*** Extracted text ***

Chart of the Week: Selected Indexes of Housing Costs

Sources: MBA, Zillow, U.S. Census Bureau, U.S. Bureau of Economic Analysis, Bureau of Labor Statistics.
The elevated cost burden of purchasing a new home since interest rates rose precipitously in 2022, has continued through mid-2025. For example, the median principal and interest payment for purchase loans (P&I), based on MBA’s Weekly Applications Survey data, was 86% higher in May 2025 than in January 2018 (green solid line in this week’s chart), and even when we take rising incomes into account, as in MBA’s Purchase Applications Payment Index (PAPI), it was 35% higher.
Before the pandemic, various gauges of rental housing costs moved in unison more or less. These included asking rents as depicted by Zillow (gray line), the Bureau of Labor Statistics’ new tenant rent measure (brown line), and in-place rents, such as those followed by the consumer price index for rents (blue line) and for owners’ equivalent rents (orange line). Mortgage P&I (the more volatile green line) grew at a faster rate from 2014 through the start of 2019, but its growth reversed in the second half of 2019 as interest rates started to fall. Interestingly, all the indices grew at approximately the same average rate as personal income (light blue shaded area in the chart) over the pre-Covid period depicted in the chart.

*** End of Extracted text ***
*** Record excerpts ***

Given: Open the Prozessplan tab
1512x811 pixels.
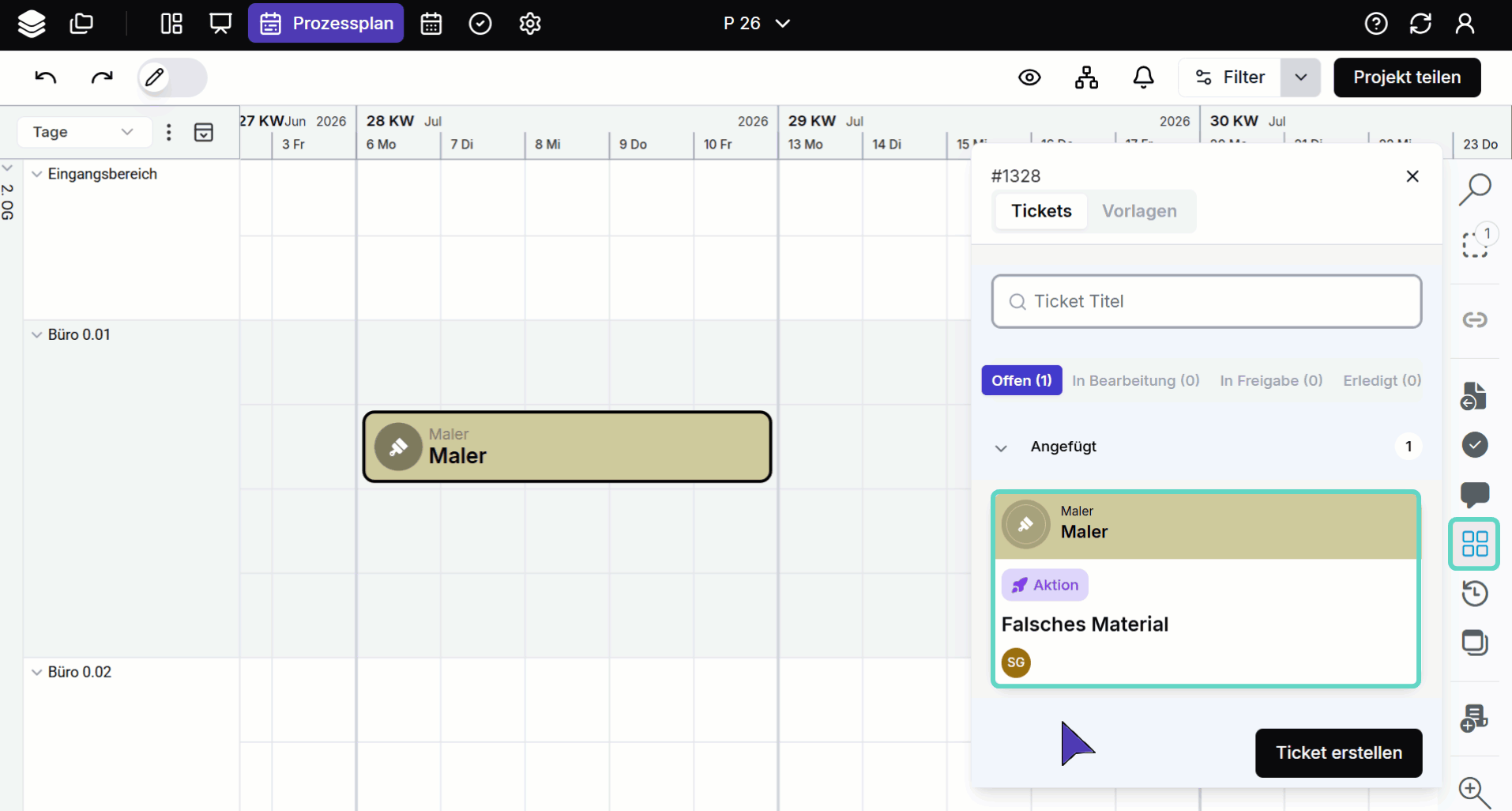Looking at the screenshot, I should point(326,24).
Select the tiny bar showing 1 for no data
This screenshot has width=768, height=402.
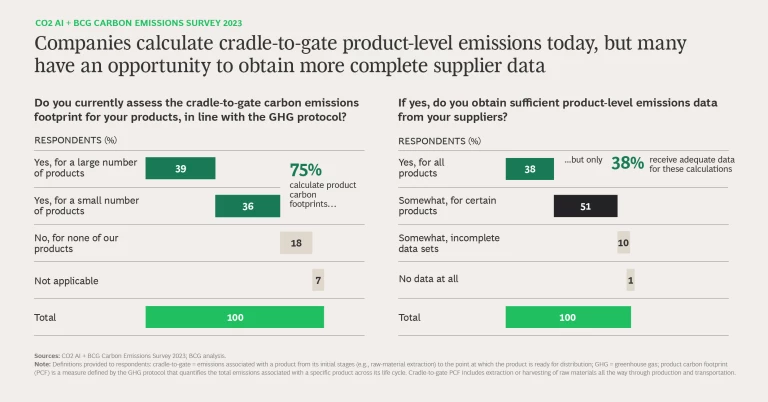[630, 280]
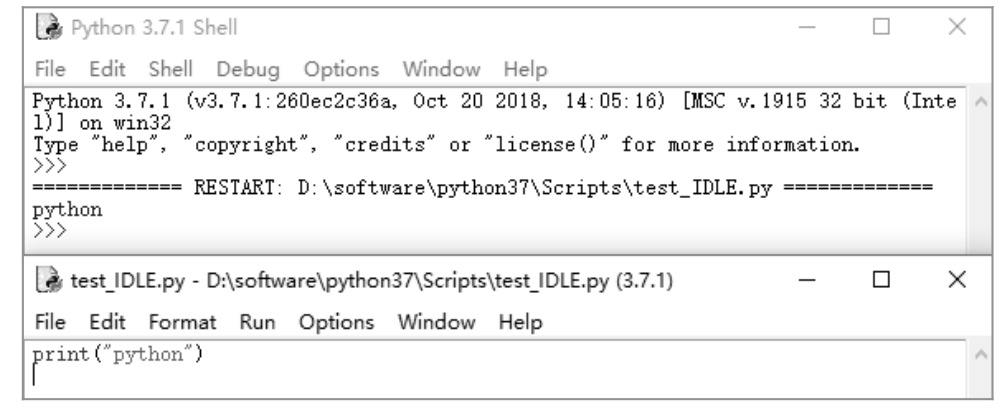Image resolution: width=1007 pixels, height=412 pixels.
Task: Open the Debug menu in Python Shell
Action: [x=248, y=69]
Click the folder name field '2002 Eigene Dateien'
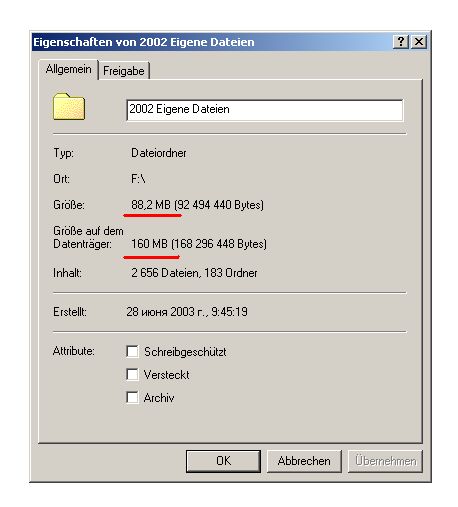Screen dimensions: 458x507 265,110
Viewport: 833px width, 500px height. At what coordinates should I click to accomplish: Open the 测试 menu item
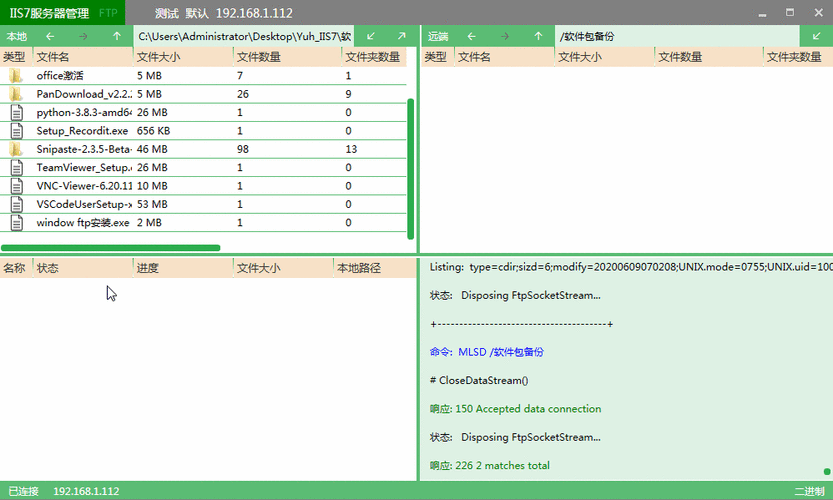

*** End of Record excerpts ***

**What to produce:**
Continue the housing costs chart commentary from the point where it stops. The records play no part in what comes next.

**Reply to the task:**
The divergence of these measures during and following the pandemic raises the question of whether we should expect these housing cost measures to re-align. In particular, the nominal P&I index, which has eclipsed all the other measures shown since 2022, while volatile, has remained within the 170-190 range on the chart since early 2023, whilst the other measures have continued to grow.
To gauge forward, we use MBA’s June 2025 forecasts of interest rates and the median price of existing home sales to plot the green dashed P&I line. As forecasted interest rates fall to 6.4% and forecasted median prices fall below $400,000 in the fourth quarter of 2026, we predict that the P&I index will decrease by more than ten index points over the next 18 months, albeit remaining at relatively high levels.
MBA is also forecasting that house price appreciation will continue to moderate in the coming quarters. We predict that price growth will remain positive nationally but come down to 0.3% in the fourth quarter of 2026. In other words, we forecast that real house prices will decrease over the next year and a half, helping alleviate some of the affordability burdens on home purchasers.